Search each line below for "agent", then return the lines where it appears.

Provided records START

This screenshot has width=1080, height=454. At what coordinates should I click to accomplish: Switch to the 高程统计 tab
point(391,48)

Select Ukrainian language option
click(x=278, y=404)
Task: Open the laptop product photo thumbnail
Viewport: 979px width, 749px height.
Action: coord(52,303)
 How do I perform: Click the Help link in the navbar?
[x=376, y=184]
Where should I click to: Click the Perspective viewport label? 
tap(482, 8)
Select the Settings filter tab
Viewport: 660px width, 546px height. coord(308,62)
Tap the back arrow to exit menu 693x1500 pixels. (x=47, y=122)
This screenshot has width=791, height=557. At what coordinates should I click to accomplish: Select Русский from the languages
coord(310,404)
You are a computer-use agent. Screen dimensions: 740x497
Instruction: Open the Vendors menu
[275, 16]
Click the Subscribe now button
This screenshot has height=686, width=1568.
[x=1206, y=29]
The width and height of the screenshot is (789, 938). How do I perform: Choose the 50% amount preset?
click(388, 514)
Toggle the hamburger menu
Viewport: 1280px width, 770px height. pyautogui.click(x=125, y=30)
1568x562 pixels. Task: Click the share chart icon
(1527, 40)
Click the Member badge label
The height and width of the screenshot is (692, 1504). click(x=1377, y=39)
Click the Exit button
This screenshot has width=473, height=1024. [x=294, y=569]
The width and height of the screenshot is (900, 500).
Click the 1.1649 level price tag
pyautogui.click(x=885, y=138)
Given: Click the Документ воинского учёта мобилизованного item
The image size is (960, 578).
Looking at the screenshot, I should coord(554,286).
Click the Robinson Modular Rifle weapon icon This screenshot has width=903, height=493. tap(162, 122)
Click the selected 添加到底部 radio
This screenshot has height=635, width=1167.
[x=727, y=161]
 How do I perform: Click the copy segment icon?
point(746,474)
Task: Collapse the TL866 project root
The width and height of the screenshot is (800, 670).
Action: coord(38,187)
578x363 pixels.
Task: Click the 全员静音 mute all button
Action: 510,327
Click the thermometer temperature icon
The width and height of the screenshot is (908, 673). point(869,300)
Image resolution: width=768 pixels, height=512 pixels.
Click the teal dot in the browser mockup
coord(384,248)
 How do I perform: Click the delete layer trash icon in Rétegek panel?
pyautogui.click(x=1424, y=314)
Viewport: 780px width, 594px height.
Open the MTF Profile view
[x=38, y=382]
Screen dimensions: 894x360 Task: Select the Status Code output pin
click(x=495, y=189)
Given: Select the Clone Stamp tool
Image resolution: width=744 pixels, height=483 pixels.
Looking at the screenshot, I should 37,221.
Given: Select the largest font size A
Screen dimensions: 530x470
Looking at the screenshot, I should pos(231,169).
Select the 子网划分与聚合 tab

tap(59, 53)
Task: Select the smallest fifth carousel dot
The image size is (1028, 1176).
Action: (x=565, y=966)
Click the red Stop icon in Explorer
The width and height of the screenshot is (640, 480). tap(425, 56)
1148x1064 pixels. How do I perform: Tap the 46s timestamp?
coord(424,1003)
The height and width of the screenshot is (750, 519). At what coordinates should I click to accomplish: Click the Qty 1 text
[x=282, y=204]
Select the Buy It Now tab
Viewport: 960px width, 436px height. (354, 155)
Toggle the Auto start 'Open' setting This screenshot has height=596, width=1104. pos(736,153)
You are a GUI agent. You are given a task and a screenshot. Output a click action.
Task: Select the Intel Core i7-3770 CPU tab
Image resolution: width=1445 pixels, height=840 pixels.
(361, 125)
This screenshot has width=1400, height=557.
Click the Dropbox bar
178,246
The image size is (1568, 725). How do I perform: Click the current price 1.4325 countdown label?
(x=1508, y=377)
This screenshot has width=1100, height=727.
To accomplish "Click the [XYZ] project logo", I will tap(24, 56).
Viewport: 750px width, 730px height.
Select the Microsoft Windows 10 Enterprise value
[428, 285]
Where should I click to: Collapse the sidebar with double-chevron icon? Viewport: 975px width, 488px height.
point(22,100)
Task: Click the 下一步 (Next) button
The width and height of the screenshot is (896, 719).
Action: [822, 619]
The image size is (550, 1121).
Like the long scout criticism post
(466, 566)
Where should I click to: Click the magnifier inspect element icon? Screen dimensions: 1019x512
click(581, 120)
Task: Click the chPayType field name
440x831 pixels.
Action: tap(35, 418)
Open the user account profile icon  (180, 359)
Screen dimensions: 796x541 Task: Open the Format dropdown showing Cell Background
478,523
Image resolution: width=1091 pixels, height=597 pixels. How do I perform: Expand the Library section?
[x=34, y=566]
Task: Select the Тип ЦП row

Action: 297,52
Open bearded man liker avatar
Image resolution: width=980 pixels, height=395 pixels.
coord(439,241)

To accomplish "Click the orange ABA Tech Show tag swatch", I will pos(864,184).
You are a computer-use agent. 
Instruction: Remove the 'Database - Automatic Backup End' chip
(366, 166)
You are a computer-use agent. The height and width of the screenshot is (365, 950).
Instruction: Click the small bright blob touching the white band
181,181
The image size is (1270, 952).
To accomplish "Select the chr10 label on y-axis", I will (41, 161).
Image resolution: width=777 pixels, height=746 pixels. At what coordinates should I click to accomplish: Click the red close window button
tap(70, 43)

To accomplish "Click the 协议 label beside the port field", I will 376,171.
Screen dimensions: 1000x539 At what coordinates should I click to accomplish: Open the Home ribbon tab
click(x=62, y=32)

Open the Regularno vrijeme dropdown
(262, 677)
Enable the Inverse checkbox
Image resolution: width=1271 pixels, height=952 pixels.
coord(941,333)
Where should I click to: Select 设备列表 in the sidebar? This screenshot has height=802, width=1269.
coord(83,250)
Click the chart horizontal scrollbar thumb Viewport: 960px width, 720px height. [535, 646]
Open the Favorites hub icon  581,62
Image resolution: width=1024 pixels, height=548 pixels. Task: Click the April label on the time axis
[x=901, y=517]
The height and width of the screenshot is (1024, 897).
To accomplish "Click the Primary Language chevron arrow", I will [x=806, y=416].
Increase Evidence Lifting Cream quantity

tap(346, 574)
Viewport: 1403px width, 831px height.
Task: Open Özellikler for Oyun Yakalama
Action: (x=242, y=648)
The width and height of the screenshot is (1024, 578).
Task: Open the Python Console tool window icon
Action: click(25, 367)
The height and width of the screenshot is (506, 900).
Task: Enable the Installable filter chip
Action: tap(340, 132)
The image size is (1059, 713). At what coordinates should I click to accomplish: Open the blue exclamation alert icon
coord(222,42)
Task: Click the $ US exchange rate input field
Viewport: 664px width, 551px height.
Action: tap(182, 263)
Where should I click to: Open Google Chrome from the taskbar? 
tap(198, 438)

Provided records END

*Solution below*.
You are a computer-use agent. Screen dimensions: 740x497
You are a GUI agent. You are given a task and a screenshot. Output a click action.
You are a computer-use agent. 
You are a computer-use agent. The height and width of the screenshot is (365, 950).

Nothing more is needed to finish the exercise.